Üstad ile irtibatınız oldu mu?
Biz hep arzu ediyorduk Üstada gidelim ziyaret edelim diye. Bu isteklerimizi Abdullah abiye açtığımızda bize “gitmenize gerek yok Üstad buraya gelecek, bakın zaten zati eşyalarını göndermiş (yatak, yorgan, kitap gibi şahsi eşyalarını hatta bazı elbiselerini göstermişti) kendisi de gelecek. Söz vermiş ahir ömrünü Urfa’da geçirecek onun için gitmenize gerek yok. Abdullah abi öyle deyince biz de onu aşıp gidemedik.
Bu şahsi eşyaları hala duruyor mu?
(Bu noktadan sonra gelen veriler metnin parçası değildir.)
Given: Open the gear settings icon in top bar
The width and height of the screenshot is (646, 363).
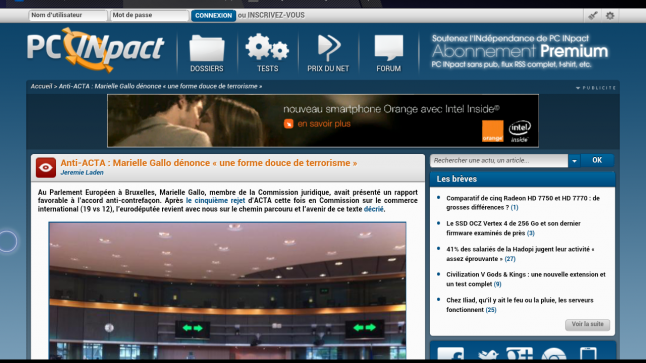Looking at the screenshot, I should click(610, 16).
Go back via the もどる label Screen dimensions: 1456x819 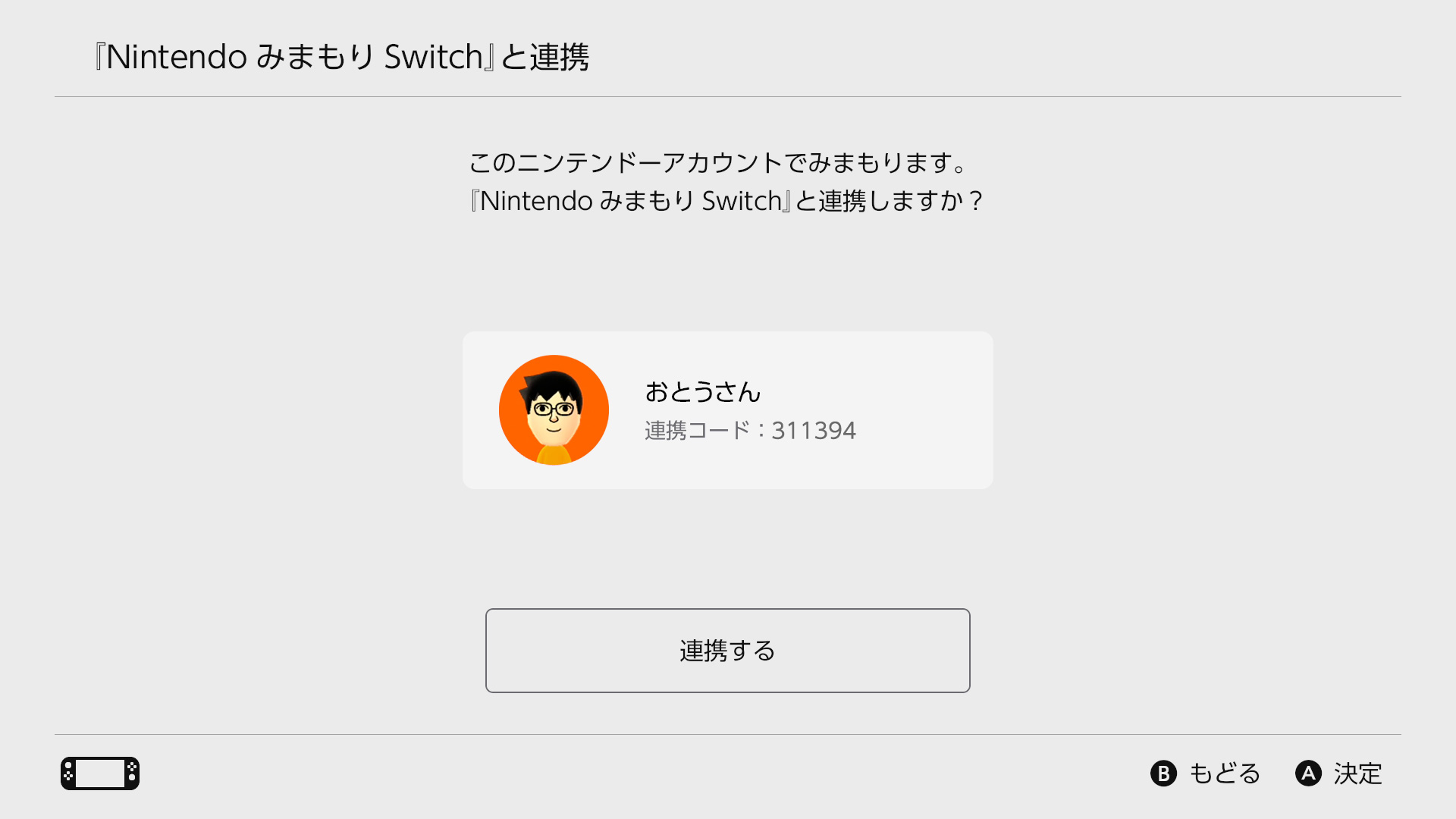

Duruyorsa nerede ve kimde?
O eşyaların bir kısmı bildiğim kadarıyla Abdulkadir Badıllı abide.
Bediüzzaman’ın Urfa’ya gelişini anlatır mısınız?
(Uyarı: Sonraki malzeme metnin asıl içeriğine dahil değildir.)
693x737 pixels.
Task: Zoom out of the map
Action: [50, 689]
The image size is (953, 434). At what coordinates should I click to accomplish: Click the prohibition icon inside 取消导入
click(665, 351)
1960’da ramazan ayının son günlerine doğru duyduk ki, Üstad gelmiş çok sevindik ve hemen otele koştuk, İpek Palas oteline, ama, bizi içeri almadılar çok kalabalıktı kimseyi bırakmıyorlardı. Emniyet fazlasıyla evham ediyordu. Her türlü önlemi almıştı. Hatta İçişleri bakanlığından sürekli emir geliyordu, derhal geri götürülsün diye. Zübeyir abi, Bayram abi, Hüsnü abi Üstadı getirmişlerdi. Emniyet fazla baskı yapınca Üstad da hasta zaten, Abdullah ağabeyler doktor getirdiler.
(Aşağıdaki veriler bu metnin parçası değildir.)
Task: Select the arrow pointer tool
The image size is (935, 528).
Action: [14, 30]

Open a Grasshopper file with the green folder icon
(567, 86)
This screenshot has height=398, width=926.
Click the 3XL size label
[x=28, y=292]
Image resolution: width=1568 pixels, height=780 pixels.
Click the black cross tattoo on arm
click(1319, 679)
Doktor rapor verdi “42 derece ateşi var, o nedenle hiçbir yere götürülemez, seyahat edemez” diye. Bu arada halk da çok gergin, geri götürülmek istenmesine karşı çok tepkiliydi. Hatta, Demokrat İl Başkanı Mehmet Hatipoğlu, halkın bu tepkisine tercüman olmak adına Emniyet Müdürünün odasına girmiş ve silahı masanın üzerine koyarak “Müdür bey, Urfa’da herhangi bir hadise olursa mesulü sensin, bu mübarek zatı rahatsız etmeyin” tarzında bir tepkide bulunmuştu. Adnan Menderes’e ulaşmak isteniyordu ama o günlerde yurt gezisine çıktığı için ulaşmak mümkün olmadı. Halk tepkisini telefon, telgraf çekmek suretiyle gösteriyordu. O günün şartlarında çokça telgraf çekilmişti Ankara’ya, Fakat İçişleri Bakanı Namık Gedik, sürekli Valiyi arayarak emirler yağdırıyordu “durdurmayın derhal geri Isparta’ya gönderilsin” diye. Vali otele geliyor oradaki kalabalığı görünce her taraf insan kaynıyordu, çevre illerden duyan gelmişti. Vali Nur talebeleriyle Ankara arasında kaldı, ne yapacağını şaşırmıştı. Çaresizdi bu arada doktor raporu gelince biraz rahatlamış oldu. Artık gerekçesi vardı. Bu hengâme içinde iki gün bekledik, üçüncü gün duyduk ki, 23 Mart 1960 sabahı Üstad Vefat etmiş.
Dolayısiyle hayattayken görüşmek imkanı olmadı. Daha sonra Dergah Camiine götürülmek yıkamak, kefenlemek üzere hazırlık yapıldı, bir tabut getirilmişti onunla taşınacaktı. Otelden çıkınca ben tabutu taşımak istedim, bunun için büyük bir gayretle yaklaşmak istedim ama tabuta bir metre kala benim ayaklarım yerden kesildi artık yere inemedim öylece beni Postanenin önüne kadar götürdüler, ellerim havada öylece oraya kadar yere inemedim. Ancak orada ayaklarımın yere değdiğini fark ettim.